Transforming and unsettling

Jane Carruthers receives the Distinguished Scholar Award from Graeme Wynn (President: American Society for Environmental History).

“Her South African stories, rich with the cultural complexities of her home country, have transformed, and at times unsettled, environmental understandings of science, national parks, and wildlife management.”

Jane Carruthers (FRSSAf, ASSAf), Emeritus Professor in the Department of History at Unisa and a Research Associate of the Centre for Invasion Biology at the University of Stellenbosch, has capped a distinguished academic career by receiving the 2018 Distinguished Scholar Award from the American Society for Environmental History for her critical contributions to the fields of environmental justice, national parks and preservation, and transnational environmental history.

Carruthers is the first person outside the USA, and only the second woman, to have been given this prestigious distinction. Her pioneering scholarship on Kruger National Park, published in 1995, engaged political and social history, along with the history of nationalism; her work challenged historians of parks to consider environmental justice and dispossession as well as preservation and recreation in national parks, and to consider the impact of parks beyond their immediate borders.

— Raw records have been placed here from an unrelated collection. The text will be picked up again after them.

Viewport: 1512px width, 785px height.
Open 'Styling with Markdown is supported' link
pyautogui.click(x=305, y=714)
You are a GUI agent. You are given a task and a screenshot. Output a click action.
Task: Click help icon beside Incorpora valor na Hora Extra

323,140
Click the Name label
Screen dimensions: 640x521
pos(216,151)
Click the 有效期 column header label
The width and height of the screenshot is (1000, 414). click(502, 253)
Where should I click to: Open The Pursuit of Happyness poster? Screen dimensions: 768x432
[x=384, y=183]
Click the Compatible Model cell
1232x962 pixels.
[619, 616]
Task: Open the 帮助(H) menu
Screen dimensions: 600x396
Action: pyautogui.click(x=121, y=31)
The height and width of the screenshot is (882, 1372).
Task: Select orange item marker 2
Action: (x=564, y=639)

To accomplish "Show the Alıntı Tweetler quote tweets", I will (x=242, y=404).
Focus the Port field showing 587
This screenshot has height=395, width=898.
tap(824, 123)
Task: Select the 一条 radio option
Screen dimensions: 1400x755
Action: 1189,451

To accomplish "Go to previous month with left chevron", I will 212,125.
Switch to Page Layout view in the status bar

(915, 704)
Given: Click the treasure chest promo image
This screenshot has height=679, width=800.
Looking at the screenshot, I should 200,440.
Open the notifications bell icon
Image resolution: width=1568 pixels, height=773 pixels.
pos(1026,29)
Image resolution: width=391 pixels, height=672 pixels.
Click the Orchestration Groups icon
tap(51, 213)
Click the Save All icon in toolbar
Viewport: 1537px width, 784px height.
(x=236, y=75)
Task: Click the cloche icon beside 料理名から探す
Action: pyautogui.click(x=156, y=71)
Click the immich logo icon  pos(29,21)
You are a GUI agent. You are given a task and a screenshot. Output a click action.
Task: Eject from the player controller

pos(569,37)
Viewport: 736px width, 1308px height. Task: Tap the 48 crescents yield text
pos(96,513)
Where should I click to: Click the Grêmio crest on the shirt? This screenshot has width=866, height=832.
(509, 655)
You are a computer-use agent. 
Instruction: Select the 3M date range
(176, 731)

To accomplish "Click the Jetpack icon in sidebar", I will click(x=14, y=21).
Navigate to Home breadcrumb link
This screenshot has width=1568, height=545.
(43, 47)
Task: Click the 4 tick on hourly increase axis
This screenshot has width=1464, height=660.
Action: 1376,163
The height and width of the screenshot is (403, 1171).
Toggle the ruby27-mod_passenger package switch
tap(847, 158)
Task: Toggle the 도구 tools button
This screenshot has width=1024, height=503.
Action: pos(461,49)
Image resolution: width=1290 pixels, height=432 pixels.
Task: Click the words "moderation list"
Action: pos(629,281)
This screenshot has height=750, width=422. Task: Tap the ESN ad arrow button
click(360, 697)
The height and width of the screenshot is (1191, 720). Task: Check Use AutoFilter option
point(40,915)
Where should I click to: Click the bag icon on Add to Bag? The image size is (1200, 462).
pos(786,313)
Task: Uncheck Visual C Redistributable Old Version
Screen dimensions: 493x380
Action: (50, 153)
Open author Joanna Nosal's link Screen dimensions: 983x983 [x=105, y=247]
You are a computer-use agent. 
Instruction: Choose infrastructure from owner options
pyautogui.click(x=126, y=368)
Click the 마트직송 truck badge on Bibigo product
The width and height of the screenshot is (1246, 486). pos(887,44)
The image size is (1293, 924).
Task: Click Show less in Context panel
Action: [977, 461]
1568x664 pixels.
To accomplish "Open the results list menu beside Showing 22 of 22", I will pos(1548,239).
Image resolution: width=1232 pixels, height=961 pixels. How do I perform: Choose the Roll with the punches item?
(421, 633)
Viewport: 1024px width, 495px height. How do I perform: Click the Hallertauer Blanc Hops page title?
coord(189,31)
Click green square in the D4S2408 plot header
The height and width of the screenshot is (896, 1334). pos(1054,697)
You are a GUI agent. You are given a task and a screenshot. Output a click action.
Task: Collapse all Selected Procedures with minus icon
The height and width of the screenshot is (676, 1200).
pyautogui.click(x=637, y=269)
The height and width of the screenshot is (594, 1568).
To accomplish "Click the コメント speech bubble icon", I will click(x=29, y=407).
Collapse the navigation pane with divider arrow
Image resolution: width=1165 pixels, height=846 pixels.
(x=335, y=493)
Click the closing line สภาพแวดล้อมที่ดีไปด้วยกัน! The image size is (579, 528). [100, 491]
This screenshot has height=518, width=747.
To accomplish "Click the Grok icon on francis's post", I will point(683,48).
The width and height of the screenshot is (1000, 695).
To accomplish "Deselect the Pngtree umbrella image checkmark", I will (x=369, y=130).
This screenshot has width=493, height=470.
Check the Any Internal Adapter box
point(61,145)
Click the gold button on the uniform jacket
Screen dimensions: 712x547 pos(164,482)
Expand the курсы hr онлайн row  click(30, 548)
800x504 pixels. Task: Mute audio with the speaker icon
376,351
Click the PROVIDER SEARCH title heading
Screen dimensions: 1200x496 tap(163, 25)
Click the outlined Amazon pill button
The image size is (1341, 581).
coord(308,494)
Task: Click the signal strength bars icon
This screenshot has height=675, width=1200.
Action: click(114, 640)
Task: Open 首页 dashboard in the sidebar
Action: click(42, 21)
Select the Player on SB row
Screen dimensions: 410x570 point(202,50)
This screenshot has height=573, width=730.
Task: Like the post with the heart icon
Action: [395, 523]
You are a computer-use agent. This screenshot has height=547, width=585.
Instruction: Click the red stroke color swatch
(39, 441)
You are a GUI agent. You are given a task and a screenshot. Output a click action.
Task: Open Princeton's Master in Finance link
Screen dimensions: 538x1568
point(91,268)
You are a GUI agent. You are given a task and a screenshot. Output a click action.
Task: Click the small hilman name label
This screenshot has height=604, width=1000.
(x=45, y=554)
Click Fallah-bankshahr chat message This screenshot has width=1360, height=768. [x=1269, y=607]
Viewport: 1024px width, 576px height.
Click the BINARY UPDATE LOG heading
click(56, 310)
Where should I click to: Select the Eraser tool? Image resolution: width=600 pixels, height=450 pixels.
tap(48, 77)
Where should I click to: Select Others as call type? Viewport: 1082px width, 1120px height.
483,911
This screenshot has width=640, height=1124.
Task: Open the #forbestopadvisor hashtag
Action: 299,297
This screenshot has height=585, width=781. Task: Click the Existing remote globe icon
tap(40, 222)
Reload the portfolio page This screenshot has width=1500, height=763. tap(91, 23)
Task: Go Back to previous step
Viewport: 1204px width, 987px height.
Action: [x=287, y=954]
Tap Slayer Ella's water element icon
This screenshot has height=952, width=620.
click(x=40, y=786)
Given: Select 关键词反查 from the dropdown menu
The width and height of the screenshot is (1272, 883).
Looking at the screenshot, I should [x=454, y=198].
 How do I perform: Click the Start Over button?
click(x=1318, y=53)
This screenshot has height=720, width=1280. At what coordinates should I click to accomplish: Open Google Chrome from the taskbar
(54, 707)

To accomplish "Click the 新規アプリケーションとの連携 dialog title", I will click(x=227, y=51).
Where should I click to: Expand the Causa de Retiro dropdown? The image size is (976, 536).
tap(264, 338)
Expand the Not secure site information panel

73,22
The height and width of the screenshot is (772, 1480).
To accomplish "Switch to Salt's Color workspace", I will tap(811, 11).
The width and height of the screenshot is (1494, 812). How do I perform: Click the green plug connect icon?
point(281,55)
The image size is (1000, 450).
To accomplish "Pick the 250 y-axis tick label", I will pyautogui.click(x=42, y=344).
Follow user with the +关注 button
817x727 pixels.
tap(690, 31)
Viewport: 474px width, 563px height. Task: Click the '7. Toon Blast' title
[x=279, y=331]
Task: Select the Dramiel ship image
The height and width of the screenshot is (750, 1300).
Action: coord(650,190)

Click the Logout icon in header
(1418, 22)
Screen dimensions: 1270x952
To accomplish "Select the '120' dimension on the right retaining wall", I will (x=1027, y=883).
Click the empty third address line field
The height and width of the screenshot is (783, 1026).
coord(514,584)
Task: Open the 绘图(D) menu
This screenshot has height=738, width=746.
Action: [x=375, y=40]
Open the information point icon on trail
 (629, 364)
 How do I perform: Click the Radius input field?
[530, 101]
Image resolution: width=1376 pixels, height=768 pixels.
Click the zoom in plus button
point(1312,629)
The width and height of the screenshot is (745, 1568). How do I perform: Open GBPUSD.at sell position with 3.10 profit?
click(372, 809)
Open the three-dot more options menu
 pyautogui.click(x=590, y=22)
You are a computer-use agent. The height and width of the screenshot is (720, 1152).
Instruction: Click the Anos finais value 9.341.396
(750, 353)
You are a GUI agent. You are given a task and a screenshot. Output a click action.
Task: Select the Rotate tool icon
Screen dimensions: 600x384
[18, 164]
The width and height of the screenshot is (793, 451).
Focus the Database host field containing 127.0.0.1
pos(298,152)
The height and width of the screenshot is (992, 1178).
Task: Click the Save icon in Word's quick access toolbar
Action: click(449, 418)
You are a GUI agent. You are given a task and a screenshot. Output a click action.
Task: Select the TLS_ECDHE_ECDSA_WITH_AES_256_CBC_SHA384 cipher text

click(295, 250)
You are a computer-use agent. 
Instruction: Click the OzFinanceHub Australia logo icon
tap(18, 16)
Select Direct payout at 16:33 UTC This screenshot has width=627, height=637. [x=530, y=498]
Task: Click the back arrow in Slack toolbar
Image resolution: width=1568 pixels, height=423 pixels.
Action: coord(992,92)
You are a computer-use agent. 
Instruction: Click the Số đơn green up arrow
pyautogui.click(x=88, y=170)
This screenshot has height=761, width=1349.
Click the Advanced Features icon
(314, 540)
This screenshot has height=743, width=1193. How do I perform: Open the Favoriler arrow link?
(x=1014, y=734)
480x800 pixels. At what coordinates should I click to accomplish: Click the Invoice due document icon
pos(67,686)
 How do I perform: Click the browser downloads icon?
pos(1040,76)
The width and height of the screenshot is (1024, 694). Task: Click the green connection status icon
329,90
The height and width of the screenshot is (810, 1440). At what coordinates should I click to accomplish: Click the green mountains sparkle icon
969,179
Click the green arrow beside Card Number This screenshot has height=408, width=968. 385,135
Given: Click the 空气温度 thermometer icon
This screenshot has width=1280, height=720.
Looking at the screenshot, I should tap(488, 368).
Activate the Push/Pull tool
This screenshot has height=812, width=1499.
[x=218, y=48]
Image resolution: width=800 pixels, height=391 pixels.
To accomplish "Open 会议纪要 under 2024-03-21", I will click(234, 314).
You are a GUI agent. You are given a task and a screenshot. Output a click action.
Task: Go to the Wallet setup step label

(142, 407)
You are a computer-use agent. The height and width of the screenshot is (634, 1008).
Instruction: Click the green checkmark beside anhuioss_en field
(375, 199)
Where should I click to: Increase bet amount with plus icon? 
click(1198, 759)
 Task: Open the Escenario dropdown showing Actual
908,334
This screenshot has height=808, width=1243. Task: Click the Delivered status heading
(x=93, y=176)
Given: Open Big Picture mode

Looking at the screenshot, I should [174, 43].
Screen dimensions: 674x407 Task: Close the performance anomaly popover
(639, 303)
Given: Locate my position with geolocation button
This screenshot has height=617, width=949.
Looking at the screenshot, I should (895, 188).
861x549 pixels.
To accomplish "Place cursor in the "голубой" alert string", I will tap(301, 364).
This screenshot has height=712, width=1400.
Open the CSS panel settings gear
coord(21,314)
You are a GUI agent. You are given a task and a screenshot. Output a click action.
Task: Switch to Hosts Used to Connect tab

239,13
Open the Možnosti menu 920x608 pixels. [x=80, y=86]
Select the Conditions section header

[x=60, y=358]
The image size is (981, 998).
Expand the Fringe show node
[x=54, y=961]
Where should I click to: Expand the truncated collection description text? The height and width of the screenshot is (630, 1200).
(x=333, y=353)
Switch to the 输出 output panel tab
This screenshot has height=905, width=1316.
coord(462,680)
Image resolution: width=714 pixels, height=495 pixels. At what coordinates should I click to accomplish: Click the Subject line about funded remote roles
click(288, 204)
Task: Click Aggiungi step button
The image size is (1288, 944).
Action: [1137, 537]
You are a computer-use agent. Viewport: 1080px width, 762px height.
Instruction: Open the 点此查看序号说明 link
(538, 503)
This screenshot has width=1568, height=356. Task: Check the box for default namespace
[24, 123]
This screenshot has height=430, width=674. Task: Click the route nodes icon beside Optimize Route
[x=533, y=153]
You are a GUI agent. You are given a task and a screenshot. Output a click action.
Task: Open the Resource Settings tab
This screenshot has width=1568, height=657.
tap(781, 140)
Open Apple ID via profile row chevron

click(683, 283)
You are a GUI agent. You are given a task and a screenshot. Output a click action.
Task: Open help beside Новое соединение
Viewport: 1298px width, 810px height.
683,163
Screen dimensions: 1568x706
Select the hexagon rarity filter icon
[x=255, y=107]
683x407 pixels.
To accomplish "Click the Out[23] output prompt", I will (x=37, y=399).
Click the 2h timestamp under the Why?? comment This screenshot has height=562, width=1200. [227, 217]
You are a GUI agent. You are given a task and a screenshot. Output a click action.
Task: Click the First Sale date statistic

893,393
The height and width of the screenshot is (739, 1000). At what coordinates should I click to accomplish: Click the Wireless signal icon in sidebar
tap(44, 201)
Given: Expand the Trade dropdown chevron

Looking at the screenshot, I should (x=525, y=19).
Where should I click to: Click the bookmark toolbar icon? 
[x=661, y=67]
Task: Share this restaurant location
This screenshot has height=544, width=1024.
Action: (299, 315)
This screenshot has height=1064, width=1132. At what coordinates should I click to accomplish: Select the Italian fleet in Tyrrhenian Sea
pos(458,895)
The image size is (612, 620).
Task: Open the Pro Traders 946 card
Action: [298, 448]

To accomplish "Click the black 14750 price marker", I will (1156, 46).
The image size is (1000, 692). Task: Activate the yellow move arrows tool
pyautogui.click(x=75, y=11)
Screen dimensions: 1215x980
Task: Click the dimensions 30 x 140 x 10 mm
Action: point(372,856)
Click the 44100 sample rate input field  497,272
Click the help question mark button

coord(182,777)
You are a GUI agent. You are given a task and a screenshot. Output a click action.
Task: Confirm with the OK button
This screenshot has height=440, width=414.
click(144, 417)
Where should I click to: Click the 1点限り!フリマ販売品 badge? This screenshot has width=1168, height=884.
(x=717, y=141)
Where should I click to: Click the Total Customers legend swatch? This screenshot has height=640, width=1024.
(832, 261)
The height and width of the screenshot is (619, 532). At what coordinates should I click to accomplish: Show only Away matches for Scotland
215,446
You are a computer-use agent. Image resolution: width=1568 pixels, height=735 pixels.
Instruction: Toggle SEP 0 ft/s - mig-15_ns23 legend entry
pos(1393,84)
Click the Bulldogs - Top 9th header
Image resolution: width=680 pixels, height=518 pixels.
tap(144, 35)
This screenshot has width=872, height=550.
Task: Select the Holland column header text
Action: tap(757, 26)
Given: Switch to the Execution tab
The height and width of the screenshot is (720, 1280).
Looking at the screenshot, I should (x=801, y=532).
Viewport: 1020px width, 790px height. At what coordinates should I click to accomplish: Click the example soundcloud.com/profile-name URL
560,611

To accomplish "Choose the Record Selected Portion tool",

She has also made important contributions to transnational research, comparing Australian and South African national parks. As Christof Mauch recently noted, ‘Jane’s South African stories, rich with the cultural complexities of her home country, have transformed, and at times unsettled, environmental understandings of science, national parks, and wildlife management.’

In her response to the award, Carruthers alluded to her isolation as an environmental historian in apartheid South Africa in the 1980s, thus emphasising how important her inspiration from abroad had been. She mentioned how her revisionist history of the Kruger National Park had been welcomed internationally but not at home where she became the object of abusive correspondence and unpleasant criticism in the media.

Carruthers has been active as a public intellectual, as well as an academic. She has advised South African National Parks on the human side of preservation efforts. She has collaborated with biologists and ecologists to engage policy-making. She has held leadership positions in numerous societies and on editorial boards and was founding President of the International Consortium of Environmental History Organisations based at Duke University, Chair of the Rachel Carson Centre for Environment and Society in Munich, and past president of the Southern African Historical Society.

She has held various visiting fellowships abroad and has been the recipient of numerous academic prizes, including runner-up lifetime achiever for the South African National Science and Technology Forum (2015) and for the Human Sciences Research Council medal (2017), the only person to have been recognised in this way by the sciences as well as the humanities.